Working for Rep. Lois Capps (D-Calif.) is a far cry from trudging into some austere factory day after day. Heading into the office is more like entering a crime family’s den. The Mafia joke is one Capps staffers make often — it’s an accurate comparison, considering what a close-knit bunch they are. 

“Once you’re a Capps staffer, you’re a Capps staffer for life,” said her press secretary, Emily Cryder, a Capps aide for the past year. As a high school senior, Cryder volunteered for the campaign of the late Walter Capps, then took an internship in Lois Capps’s Santa Barbara office.

Former staffers are still considered members of the clan. Capps’s first chief of staff, Jeremy Rabinovitz, who had been with the congresswoman since 1998, only recently left for ML Strategies (to become vice president of government relations). Capps’s new chief of staff is Randolph Harrison.

Most Capps staffers show their loyalty by working for her for long stretches of time. Jonathan Levenshus, 29, has been on board for seven years. The California State University at Long Beach graduate is Capps’s senior legislative assistant.
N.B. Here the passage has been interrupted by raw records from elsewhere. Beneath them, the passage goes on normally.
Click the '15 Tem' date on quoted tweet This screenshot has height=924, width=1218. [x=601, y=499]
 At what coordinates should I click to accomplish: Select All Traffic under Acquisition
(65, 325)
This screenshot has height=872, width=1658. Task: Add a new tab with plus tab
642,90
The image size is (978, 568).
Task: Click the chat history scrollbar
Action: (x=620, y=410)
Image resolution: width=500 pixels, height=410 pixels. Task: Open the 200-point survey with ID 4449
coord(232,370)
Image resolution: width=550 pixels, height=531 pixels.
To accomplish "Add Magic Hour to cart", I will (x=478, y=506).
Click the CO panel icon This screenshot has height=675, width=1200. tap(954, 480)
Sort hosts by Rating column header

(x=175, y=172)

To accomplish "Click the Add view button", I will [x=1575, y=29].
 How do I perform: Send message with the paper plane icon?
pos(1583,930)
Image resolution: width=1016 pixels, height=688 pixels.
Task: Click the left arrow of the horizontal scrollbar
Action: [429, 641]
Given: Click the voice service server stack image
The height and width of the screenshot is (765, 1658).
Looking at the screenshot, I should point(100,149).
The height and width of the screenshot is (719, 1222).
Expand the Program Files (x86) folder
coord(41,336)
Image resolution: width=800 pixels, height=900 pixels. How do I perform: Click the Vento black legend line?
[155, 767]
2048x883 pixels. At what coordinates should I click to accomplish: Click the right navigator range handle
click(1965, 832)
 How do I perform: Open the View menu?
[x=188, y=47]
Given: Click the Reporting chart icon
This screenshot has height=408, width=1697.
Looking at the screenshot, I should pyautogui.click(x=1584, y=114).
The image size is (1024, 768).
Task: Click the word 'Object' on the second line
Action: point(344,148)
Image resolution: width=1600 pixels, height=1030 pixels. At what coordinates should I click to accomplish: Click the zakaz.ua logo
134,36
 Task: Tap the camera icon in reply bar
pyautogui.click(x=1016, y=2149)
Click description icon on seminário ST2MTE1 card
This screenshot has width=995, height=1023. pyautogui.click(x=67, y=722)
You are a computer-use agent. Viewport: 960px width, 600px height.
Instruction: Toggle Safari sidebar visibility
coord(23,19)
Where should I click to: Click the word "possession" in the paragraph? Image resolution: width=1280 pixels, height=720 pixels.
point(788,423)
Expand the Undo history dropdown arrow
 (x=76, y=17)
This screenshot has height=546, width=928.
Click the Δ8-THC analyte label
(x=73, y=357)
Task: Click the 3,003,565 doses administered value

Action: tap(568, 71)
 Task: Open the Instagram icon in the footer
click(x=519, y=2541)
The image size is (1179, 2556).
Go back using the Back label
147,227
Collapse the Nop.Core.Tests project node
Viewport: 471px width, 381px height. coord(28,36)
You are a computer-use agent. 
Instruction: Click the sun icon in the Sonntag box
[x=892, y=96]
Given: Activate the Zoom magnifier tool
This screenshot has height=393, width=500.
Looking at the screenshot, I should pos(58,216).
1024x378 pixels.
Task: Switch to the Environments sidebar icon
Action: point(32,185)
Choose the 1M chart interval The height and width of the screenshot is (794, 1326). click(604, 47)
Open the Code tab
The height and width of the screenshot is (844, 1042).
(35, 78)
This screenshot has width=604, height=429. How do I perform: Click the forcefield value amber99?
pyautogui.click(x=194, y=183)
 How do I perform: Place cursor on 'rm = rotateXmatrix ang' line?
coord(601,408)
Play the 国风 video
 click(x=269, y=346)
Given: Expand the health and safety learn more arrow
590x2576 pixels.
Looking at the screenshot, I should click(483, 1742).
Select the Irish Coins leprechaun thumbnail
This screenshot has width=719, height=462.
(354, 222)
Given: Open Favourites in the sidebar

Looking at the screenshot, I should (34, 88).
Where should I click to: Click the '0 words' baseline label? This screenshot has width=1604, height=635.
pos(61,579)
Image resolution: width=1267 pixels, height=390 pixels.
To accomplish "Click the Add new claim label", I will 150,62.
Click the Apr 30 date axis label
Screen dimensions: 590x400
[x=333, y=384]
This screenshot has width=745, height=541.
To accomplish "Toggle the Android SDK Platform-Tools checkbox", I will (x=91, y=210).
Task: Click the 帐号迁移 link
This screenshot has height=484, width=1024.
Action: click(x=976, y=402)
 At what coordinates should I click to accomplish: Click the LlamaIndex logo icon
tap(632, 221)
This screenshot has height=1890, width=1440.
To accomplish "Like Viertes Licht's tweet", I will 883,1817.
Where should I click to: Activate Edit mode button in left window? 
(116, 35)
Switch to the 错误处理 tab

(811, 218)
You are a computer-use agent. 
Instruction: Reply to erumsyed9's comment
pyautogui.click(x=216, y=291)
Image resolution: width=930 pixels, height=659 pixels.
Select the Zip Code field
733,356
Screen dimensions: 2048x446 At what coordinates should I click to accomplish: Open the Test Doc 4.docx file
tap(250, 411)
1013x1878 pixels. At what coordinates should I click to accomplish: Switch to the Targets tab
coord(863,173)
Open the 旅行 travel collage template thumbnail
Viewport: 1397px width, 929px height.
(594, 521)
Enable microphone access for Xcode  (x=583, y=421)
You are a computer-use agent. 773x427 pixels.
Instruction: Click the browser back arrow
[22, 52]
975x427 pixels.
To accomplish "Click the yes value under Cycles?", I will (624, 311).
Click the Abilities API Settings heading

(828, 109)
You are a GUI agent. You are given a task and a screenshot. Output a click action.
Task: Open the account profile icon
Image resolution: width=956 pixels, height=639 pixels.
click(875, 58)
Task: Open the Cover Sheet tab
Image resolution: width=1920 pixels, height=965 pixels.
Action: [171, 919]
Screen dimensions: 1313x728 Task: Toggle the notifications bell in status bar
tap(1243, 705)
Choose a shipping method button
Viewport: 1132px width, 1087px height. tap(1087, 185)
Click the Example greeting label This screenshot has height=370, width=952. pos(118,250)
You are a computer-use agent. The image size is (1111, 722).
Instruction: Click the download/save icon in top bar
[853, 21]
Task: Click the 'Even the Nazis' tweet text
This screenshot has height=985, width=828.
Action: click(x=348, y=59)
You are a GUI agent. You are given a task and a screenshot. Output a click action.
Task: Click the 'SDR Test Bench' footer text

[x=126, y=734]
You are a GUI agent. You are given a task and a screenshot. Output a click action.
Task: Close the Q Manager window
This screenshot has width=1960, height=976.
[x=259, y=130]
He is also captain of the office softball team, the Kicking Asses.

Aides in Capps’s office stick together even once the day is done. On weekends, they often go to movies, happy hours, barbecues and concerts. They play indoor soccer, softball and football. They call their front office “the law firm,” because it is comprised of staffers Aaron Shapiro, Emily Ghan, Ramesh Nagarajan and the congresswoman’s latest hire, Danielle LeTendre.

Ghan, 23, who graduated from the University of California at Santa Barbara, studied abroad at Cambridge University and the Political Science Institute in Bordeaux, France. While a student, she interned in Capps’s Santa Barbara office. She joined Capps’s Washington office in 2006 and was promoted from staff assistant to legislative correspondent.

Another “law firm” partner is Shapiro, 22, a Santa Barbara native who interned in Capps’s Washington office during college and came to work for her full time as a legislative correspondent in September. He graduated from the University of California, Los Angeles in 2006. He was recently promoted from legislative correspondent to legislative aide.

Nagarajan, 26, is among the few non-California natives in the office. He grew up in Spring Hill, Fla., and graduated from Princeton University in 2003. He, too, studied in England, earning his master’s in Modern European History at Oxford. Nagarajan, who started working for Capps as a legislative correspondent in February of last year, was promoted to legislative assistant over the summer and recently began handling telecom issues.

One additional member of the “law firm” is LeTendre, 24, who grew up in Joplin, Mo., and graduated from Cal Poly in San Luis Obispo, Calif. From December 2004 to September 2006 she traveled around the world, visiting countries such as East Timor, Mongolia and Australia. She worked as the southwest Missouri regional volunteer coordinator for Claire McCaskill’s (D) Senate campaign. LeTendre began working as a staff assistant for Capps yesterday.

Cryder explained that the office’s familial air was cultivated by the late Rep. Walter Capps (D-Calif.), who died 10 months into his first term in Congress, and continued by Lois Capps, who long has had the reputation of being one of the nicest members of Congress. “She’s someone you want to work really hard for,” Cryder said.